▶ **Extract provided**
***
Building a CLI Data App

Posted by Andrew Nikonchuk on July 9, 2018

My first major portfolio project through Flatiron School’s online full stack web development program was to build a CLI Data App. The application needs to provide a command line interface and provide access to data scraped from a web page. The data must to go at least one level deep, generally by showing the user a list of available data and then drilling down on a specific item. Finally, the project should use good object-oriented design patterns. So far in the curriculum, our programming has been focused on labs that had clear objectives and tests to guide us to the solution. It was more than a little intimidating to be faced with an empty terminal and have to create the project from scratch.

Setting up the Project

In order to start the project, I needed to figure out my focus. I needed to find a website that was reasonable to scrape, which was more difficult than I initially thought. The website needed to have HTML and CSS that made the content accessible to the Nokogiri scraping. The first few websites I looked at had a lot of JavaScript, making the task of scraping a bit too tricky for the scope of this project. I finally came across RottenTomatoes.com’s top TV page, which seemed to have clear CSS I could use to scrape.
***
▶ **Given information**
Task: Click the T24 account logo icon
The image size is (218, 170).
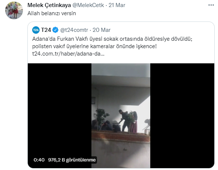Action: click(36, 30)
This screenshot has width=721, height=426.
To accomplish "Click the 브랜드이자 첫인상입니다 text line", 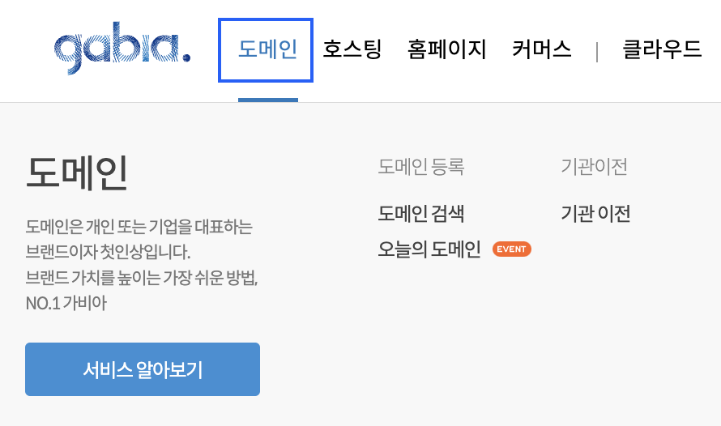I will [108, 252].
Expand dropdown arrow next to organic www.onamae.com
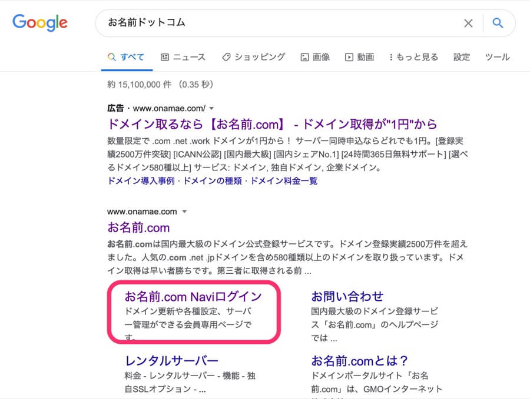The image size is (530, 399). 184,212
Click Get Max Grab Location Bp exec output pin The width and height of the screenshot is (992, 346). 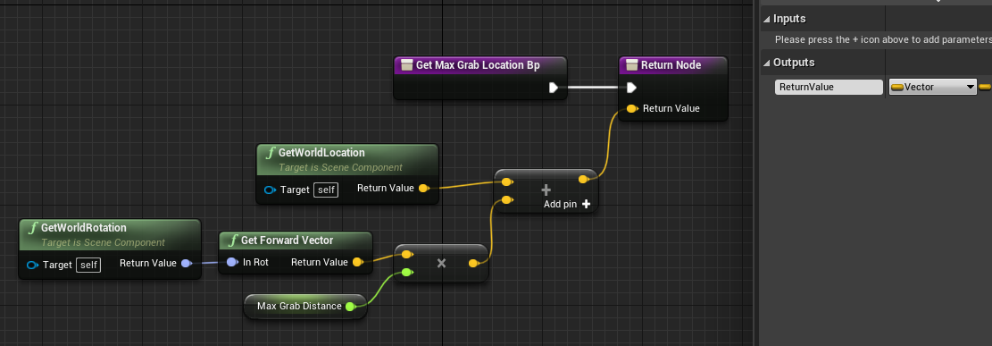click(553, 88)
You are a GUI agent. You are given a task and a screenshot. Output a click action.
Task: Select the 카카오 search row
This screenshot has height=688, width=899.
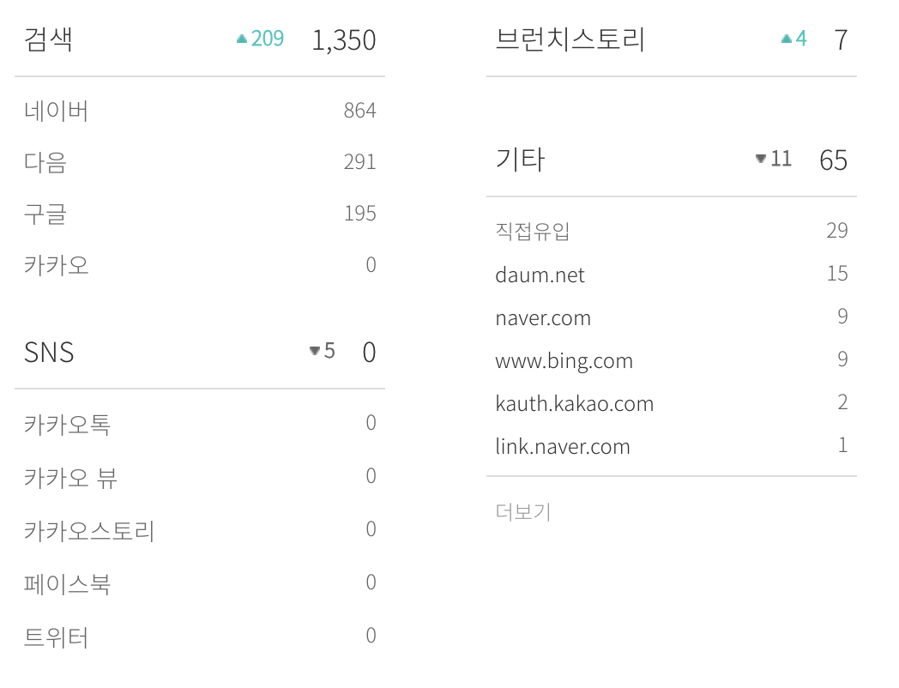200,265
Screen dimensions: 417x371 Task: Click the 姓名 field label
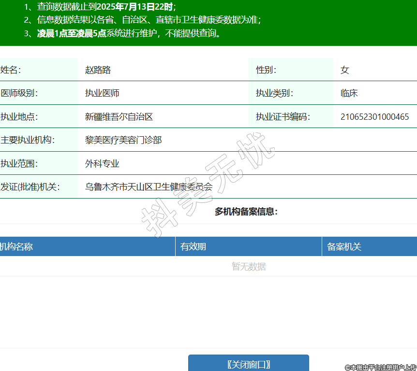point(11,70)
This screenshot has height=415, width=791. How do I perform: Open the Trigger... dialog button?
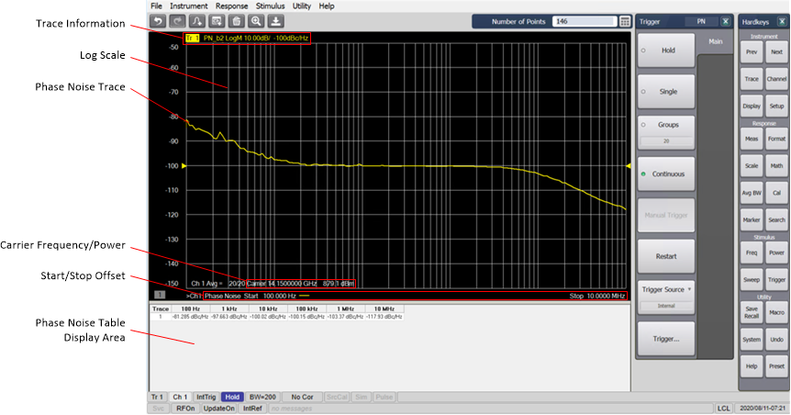point(667,339)
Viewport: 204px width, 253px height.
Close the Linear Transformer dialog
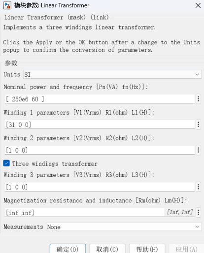pyautogui.click(x=198, y=5)
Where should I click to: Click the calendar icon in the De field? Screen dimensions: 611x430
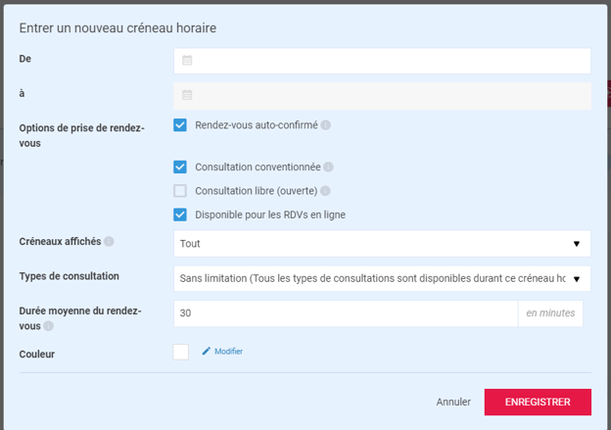(x=187, y=61)
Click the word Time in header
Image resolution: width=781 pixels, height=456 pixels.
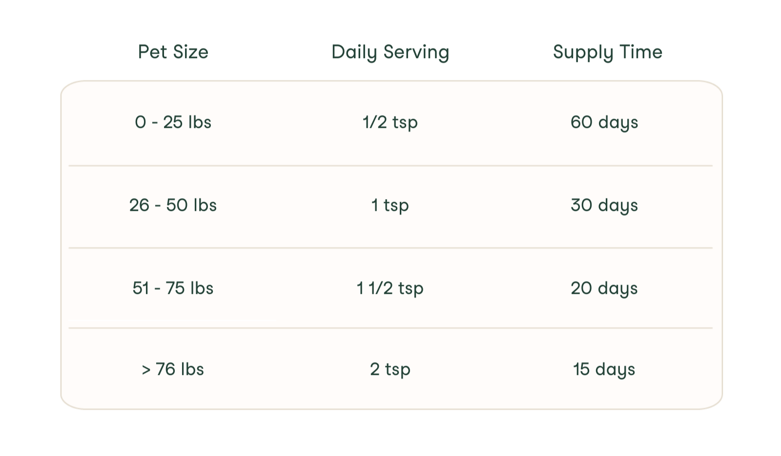click(x=641, y=52)
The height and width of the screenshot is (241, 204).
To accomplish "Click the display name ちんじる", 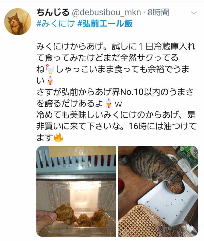I will pyautogui.click(x=53, y=13).
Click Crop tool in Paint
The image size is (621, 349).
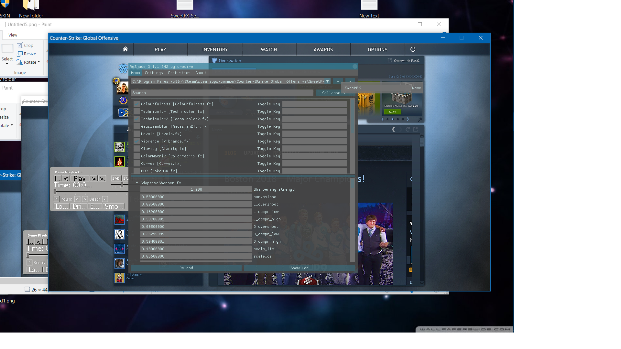(x=25, y=46)
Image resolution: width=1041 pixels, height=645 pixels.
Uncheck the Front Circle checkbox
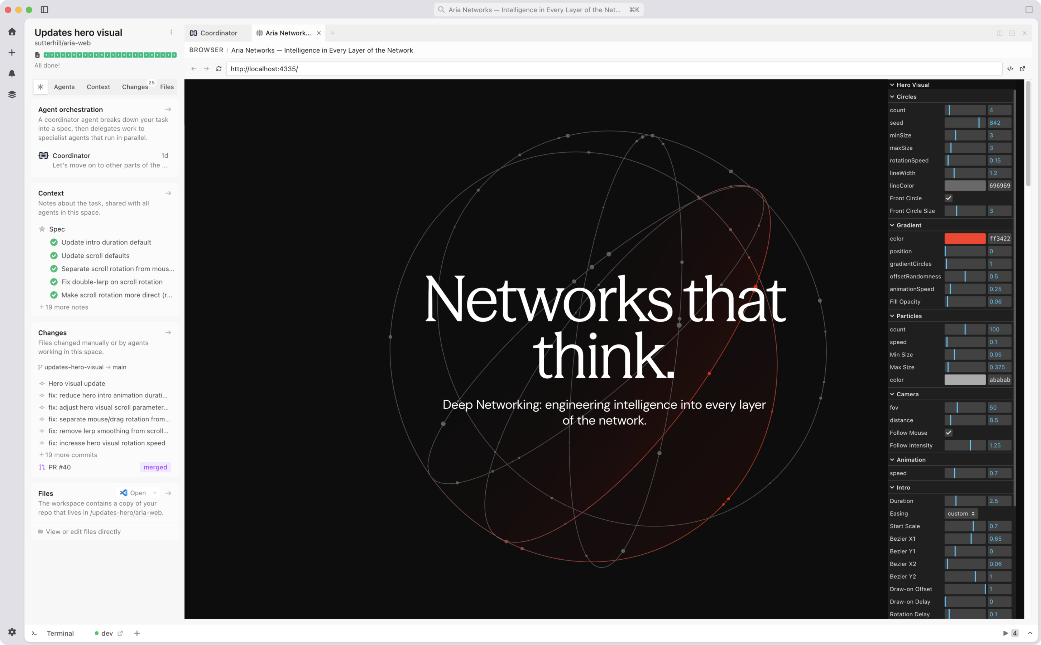click(x=948, y=198)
***
▶ **Given exercise 1**
How would you put this sentence from the post on building a CLI data app into Spanish: "The first few websites I looked at had a lot of JavaScript, making the task of scraping a bit too tricky for the scope of this project."?
▶ **Given exercise 2**
Could you extend the post on building a CLI data app beyond its final paragraph?
The lines have no connection to the post on building a CLI data app.

▶ **Expected output 1**
Los primeros sitios web que revisé tenían mucho JavaScript, lo que hacía que la tarea de extraer datos resultara un poco demasiado complicada para el alcance de este proyecto.

▶ **Expected output 2**
My app, Rotten Tomatoes’ Fresh TV, would show users RottenTomatoes.com’s current TV shows that are “Certified Fresh”, that is, shows that have at least 75% positive reviews from at least twenty sources, including at least five from Top Critics. Users would have the option to get even more information about each show, including a summary of critical reviews and a synopsis. From this starting vision, I planned my CLI. I wanted to have a clear and easy user interface to make the data as accessible as possible. My initial plan was for the following:

  • The user would be greeted and presented a list of Rotten Tomatoes’ current “Certified Fresh” TV shows, along with their TomatoMeter scores.
  • The user could then choose from the list of TV shows and be presented more information, like a synopsis, the critics’ consensus, and a link for more information.
  • If the user needed to see the list of TV shows again, they could type ‘list’, or they could type ‘exit’ to leave the program.
  • Upon typing exit, the user would find a “goodbye” message. Once I had this initial user experience planned, I began working on building the app itself.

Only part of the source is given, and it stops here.